### EXERCISE
Every line from the one containing "Facebook (89, 2276)" to the one containing "Condition (44, 524)" in the records below, both included, must be set down exactly, and no other line.

======== SOURCE DATA

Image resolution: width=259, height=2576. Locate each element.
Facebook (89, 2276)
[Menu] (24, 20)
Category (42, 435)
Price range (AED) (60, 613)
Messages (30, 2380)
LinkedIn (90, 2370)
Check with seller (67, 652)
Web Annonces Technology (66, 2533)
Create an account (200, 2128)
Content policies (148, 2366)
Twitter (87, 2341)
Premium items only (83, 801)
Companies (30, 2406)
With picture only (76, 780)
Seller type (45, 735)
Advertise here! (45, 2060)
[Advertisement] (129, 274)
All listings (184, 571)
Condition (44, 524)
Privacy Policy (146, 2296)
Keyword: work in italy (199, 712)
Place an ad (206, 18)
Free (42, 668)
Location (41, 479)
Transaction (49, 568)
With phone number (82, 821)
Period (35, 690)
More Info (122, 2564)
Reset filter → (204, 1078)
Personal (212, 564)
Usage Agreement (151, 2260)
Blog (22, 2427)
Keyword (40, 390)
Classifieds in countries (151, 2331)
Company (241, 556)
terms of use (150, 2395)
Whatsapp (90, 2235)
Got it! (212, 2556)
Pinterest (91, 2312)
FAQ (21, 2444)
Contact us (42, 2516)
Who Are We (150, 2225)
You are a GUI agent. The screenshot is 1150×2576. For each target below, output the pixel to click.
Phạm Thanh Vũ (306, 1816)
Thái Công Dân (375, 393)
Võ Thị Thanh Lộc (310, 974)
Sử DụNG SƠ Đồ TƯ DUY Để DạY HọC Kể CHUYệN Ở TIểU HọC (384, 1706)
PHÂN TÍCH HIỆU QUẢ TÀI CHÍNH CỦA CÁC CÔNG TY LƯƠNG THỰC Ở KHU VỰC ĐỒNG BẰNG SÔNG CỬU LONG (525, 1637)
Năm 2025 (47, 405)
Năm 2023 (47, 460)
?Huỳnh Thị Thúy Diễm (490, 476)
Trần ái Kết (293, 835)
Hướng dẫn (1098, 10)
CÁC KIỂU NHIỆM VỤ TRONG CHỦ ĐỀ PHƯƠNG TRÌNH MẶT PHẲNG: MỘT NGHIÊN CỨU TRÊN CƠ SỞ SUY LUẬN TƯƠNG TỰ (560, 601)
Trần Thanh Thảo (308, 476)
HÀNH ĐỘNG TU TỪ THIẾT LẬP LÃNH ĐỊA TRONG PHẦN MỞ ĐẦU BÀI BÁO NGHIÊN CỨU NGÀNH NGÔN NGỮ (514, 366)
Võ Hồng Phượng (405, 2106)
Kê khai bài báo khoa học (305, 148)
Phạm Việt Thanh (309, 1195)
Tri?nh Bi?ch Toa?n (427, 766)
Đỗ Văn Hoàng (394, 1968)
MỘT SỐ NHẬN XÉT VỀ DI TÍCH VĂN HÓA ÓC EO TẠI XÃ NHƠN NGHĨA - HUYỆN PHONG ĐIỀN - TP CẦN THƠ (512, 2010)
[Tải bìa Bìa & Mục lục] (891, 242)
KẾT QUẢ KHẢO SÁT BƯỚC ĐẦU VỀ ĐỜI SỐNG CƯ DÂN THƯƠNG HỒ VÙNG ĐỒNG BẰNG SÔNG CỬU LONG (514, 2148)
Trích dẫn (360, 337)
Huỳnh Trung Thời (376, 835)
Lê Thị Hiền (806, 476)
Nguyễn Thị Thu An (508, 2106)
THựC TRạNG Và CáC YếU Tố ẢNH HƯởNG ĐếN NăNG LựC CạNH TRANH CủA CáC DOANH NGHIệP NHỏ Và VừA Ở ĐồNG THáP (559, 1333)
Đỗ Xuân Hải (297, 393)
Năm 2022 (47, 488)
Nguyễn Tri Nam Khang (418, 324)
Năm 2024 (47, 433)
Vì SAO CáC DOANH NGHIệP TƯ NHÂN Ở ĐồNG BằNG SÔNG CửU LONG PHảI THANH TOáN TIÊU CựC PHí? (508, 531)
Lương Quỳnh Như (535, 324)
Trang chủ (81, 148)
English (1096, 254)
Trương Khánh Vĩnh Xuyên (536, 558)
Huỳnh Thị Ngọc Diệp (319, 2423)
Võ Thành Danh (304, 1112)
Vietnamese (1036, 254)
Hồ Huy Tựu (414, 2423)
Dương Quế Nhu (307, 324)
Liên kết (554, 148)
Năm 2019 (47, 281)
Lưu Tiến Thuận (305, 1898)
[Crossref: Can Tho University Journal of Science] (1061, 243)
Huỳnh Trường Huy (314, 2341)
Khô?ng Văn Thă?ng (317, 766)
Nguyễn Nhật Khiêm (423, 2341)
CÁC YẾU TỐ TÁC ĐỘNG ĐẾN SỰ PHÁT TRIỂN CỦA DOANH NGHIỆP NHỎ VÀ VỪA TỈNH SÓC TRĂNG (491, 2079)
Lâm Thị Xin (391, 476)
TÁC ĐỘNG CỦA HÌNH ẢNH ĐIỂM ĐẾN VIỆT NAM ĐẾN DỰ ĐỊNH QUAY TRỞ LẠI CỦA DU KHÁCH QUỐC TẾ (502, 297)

================

### EXPECTED ANSWER
Facebook (89, 2276)
[Menu] (24, 20)
Category (42, 435)
Price range (AED) (60, 613)
Messages (30, 2380)
LinkedIn (90, 2370)
Check with seller (67, 652)
Web Annonces Technology (66, 2533)
Create an account (200, 2128)
Content policies (148, 2366)
Twitter (87, 2341)
Premium items only (83, 801)
Companies (30, 2406)
With picture only (76, 780)
Seller type (45, 735)
Advertise here! (45, 2060)
[Advertisement] (129, 274)
All listings (184, 571)
Condition (44, 524)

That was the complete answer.